> Raw records
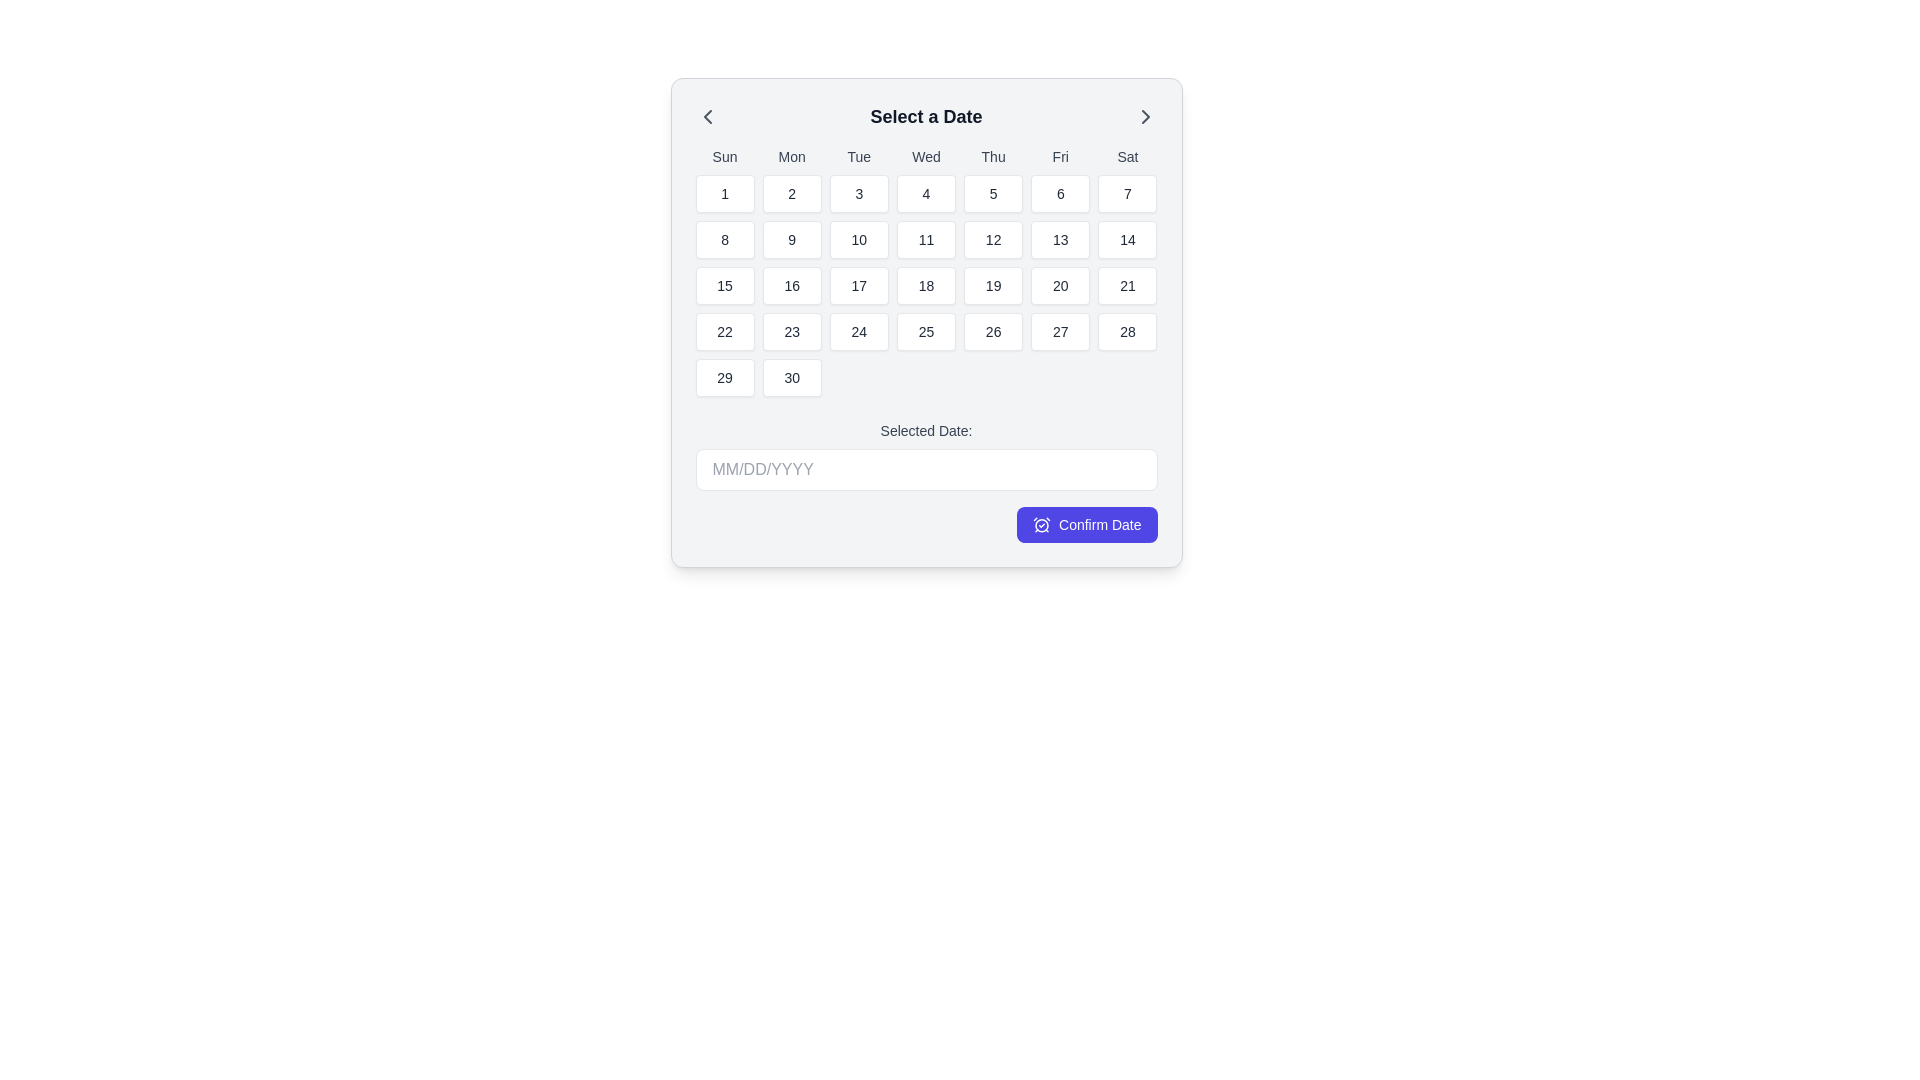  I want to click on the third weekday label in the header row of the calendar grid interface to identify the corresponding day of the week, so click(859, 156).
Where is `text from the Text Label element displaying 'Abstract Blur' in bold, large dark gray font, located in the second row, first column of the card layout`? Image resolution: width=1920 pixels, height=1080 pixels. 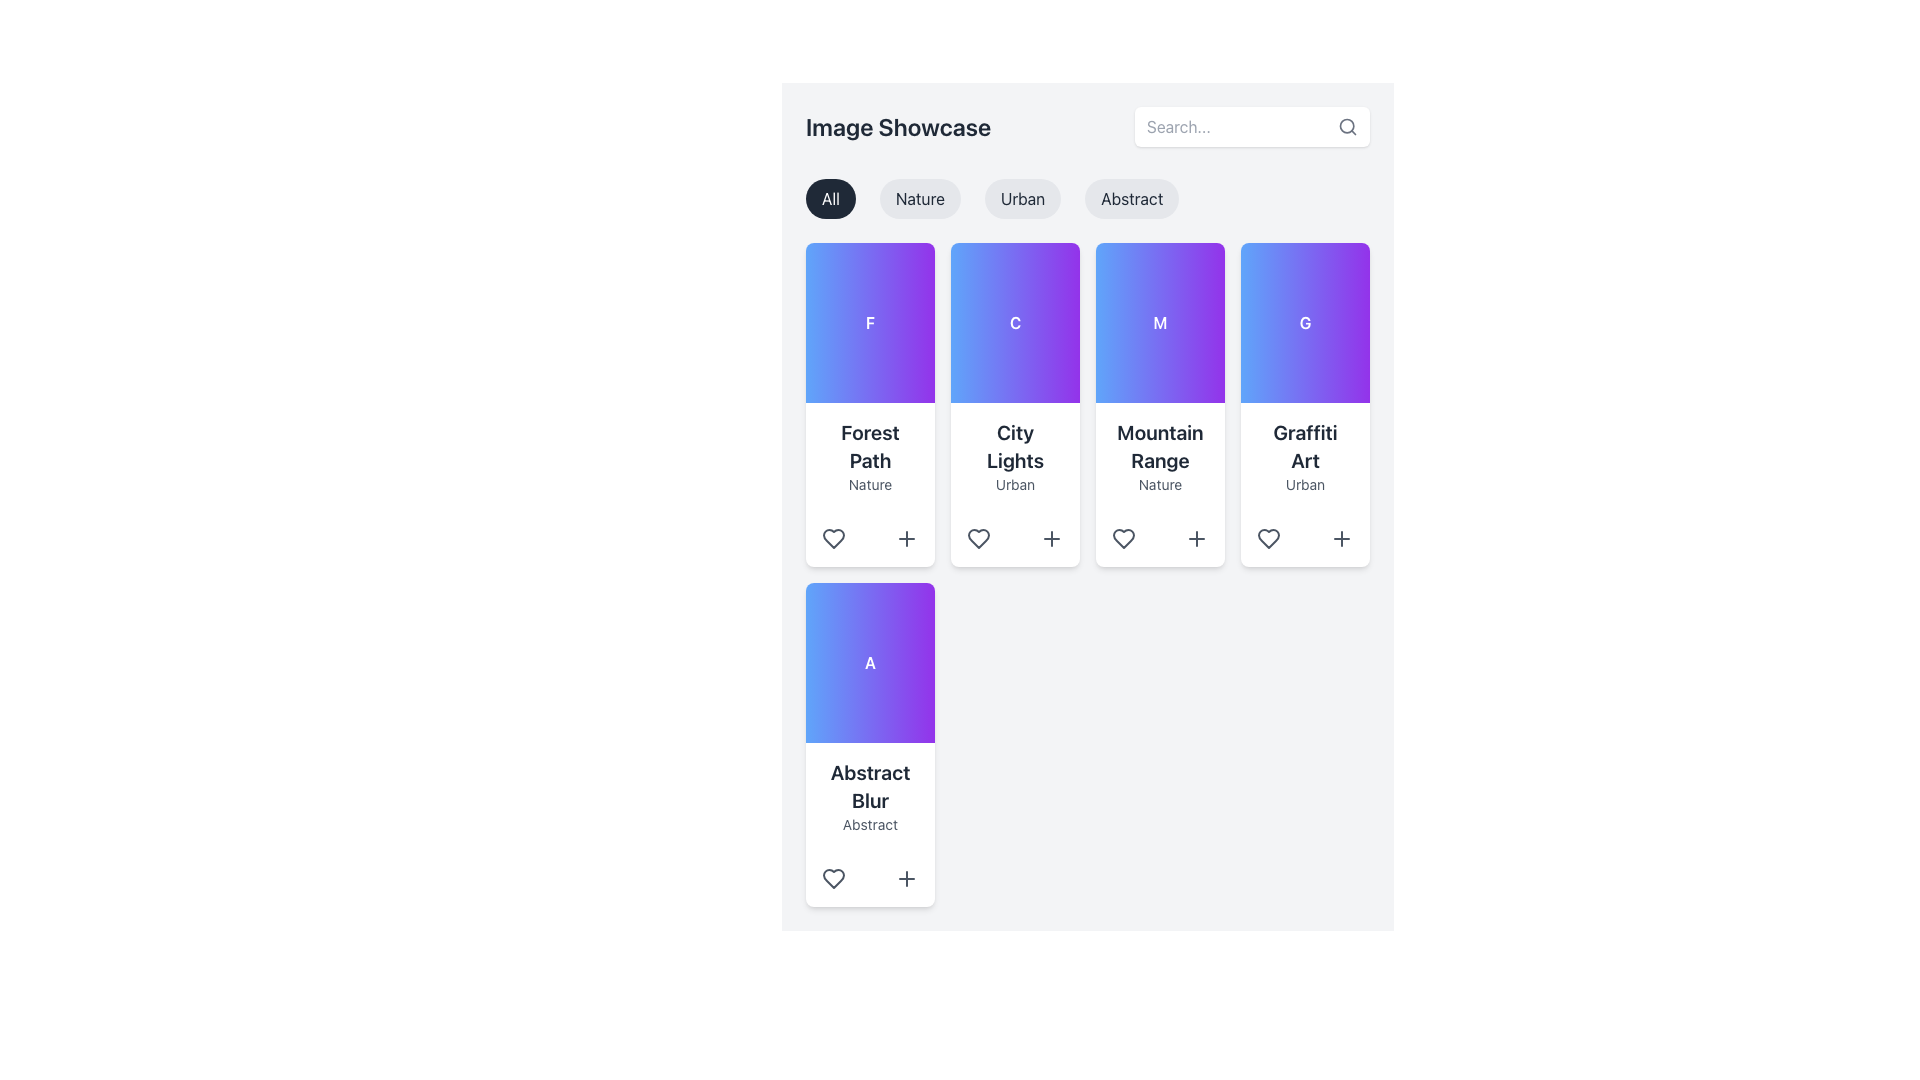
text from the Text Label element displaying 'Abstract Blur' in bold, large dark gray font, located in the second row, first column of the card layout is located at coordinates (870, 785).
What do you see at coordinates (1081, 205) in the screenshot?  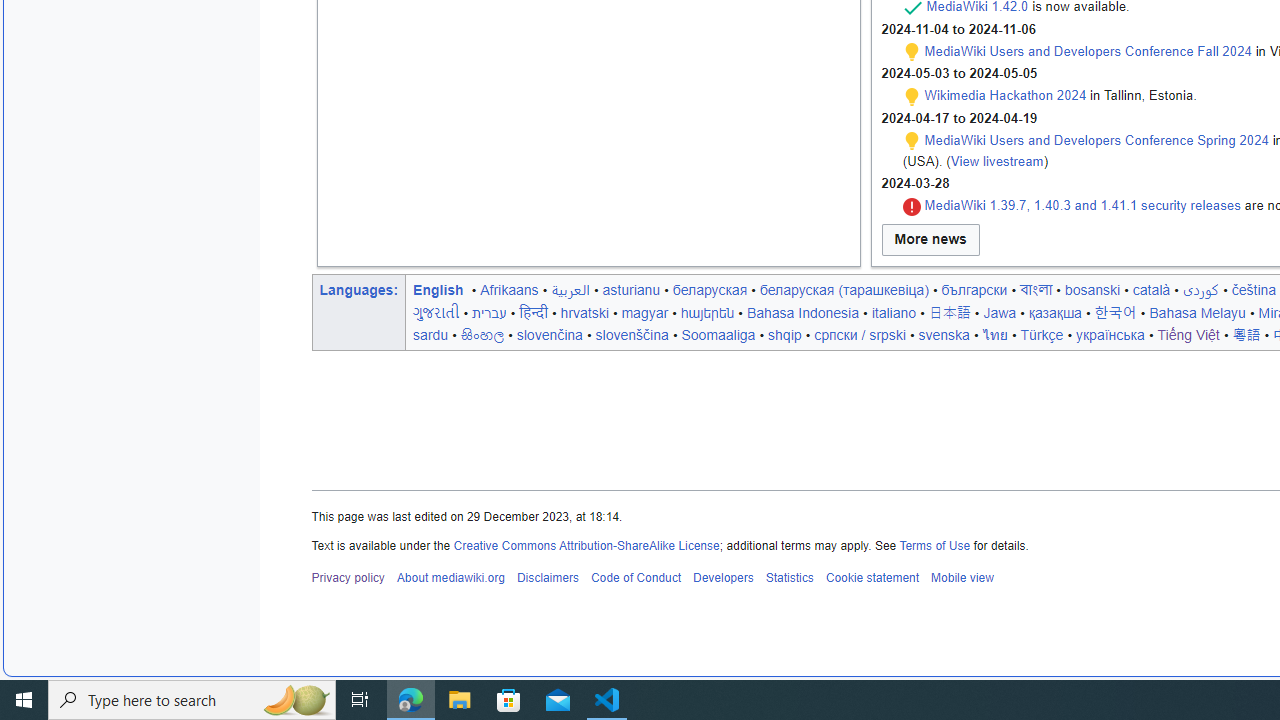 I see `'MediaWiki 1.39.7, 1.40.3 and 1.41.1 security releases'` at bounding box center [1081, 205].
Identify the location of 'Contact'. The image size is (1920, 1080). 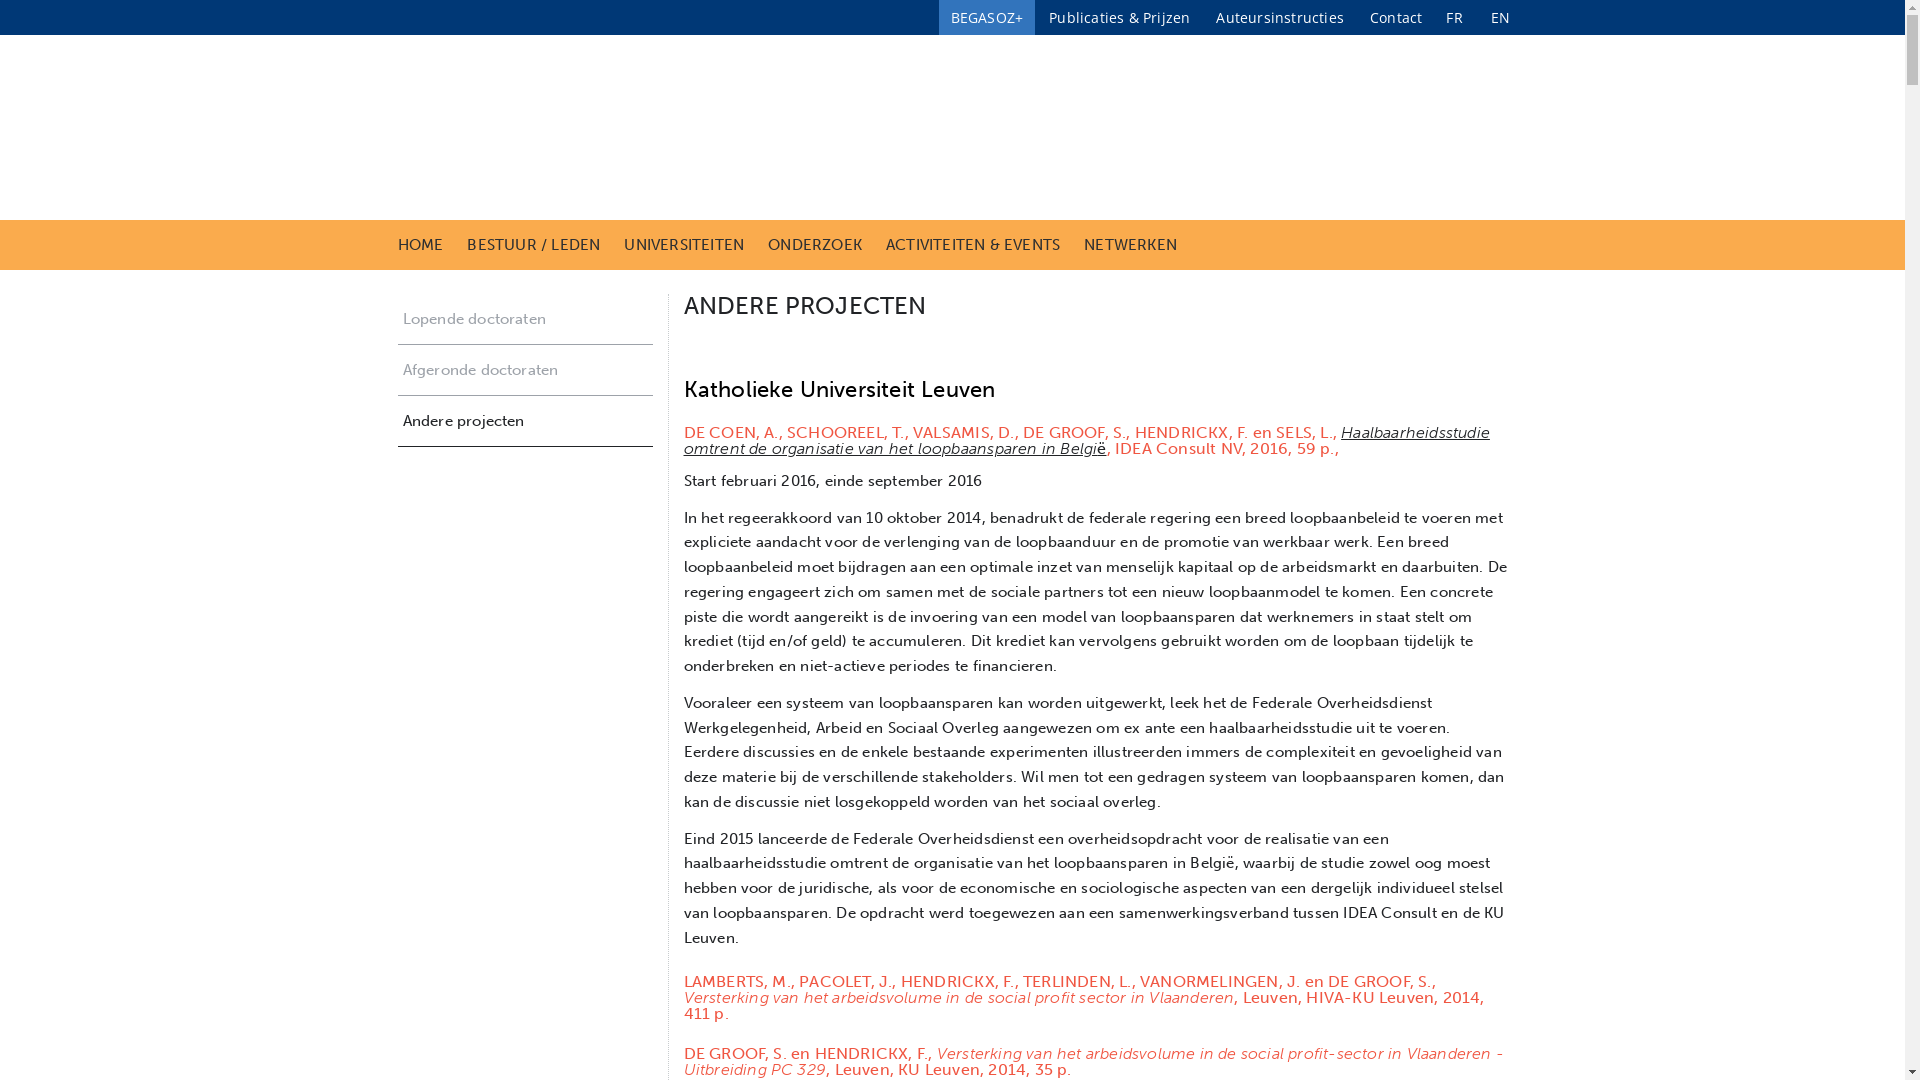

> Aim
Copy verbatim the lines from the line with "pixels, height=1080 pixels." to the line with "coordinates (870, 785).", both included, and leave the pictures out of your answer.

> Written answer
Where is `text from the Text Label element displaying 'Abstract Blur' in bold, large dark gray font, located in the second row, first column of the card layout`? Image resolution: width=1920 pixels, height=1080 pixels. 
text from the Text Label element displaying 'Abstract Blur' in bold, large dark gray font, located in the second row, first column of the card layout is located at coordinates (870, 785).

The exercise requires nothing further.